• [WHAT IS BEING ASKED]
Your answer should be the line that contains "Task: Open the Encoding menu" and each line after it, restated word for word through the final line of the entries.

Pixel coordinate grounding data:
★ ★ ★ ★
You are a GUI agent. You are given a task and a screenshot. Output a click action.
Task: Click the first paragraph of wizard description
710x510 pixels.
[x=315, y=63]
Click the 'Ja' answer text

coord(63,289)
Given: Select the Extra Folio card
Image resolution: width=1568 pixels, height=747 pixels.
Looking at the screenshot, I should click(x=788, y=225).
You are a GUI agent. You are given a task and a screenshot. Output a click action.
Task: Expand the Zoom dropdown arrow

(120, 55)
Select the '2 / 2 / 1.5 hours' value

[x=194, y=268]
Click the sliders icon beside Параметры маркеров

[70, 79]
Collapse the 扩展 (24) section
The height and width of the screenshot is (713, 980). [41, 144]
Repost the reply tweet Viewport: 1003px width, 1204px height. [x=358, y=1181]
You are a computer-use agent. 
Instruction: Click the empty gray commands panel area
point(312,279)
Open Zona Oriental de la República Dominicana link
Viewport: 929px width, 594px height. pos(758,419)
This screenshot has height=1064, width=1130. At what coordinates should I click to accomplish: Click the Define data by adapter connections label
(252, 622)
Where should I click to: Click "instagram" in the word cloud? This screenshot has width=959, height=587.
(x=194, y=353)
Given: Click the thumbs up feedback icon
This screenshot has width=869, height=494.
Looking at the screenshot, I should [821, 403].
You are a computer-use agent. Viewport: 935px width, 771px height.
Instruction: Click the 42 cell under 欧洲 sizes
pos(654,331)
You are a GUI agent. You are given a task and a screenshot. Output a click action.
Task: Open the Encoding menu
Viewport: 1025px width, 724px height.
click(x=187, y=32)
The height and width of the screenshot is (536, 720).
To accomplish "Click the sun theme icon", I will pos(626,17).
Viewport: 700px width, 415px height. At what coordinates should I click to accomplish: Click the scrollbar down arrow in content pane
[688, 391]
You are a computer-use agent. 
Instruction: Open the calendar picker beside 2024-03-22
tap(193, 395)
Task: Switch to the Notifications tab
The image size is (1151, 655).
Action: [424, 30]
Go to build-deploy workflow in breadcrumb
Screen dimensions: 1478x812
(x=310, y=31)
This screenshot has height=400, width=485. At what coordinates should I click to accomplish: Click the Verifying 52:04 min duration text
★ ★ ★ ★
• [ANSWER BOX]
Task: Open the Encoding menu
Viewport: 1025px width, 724px height.
click(x=187, y=32)
The height and width of the screenshot is (536, 720).
To accomplish "Click the sun theme icon", I will pos(626,17).
Viewport: 700px width, 415px height. At what coordinates should I click to accomplish: Click the scrollbar down arrow in content pane
[688, 391]
You are a computer-use agent. 
Instruction: Open the calendar picker beside 2024-03-22
tap(193, 395)
Task: Switch to the Notifications tab
The image size is (1151, 655).
Action: [424, 30]
Go to build-deploy workflow in breadcrumb
Screen dimensions: 1478x812
(x=310, y=31)
This screenshot has height=400, width=485. At what coordinates should I click to accomplish: Click the Verifying 52:04 min duration text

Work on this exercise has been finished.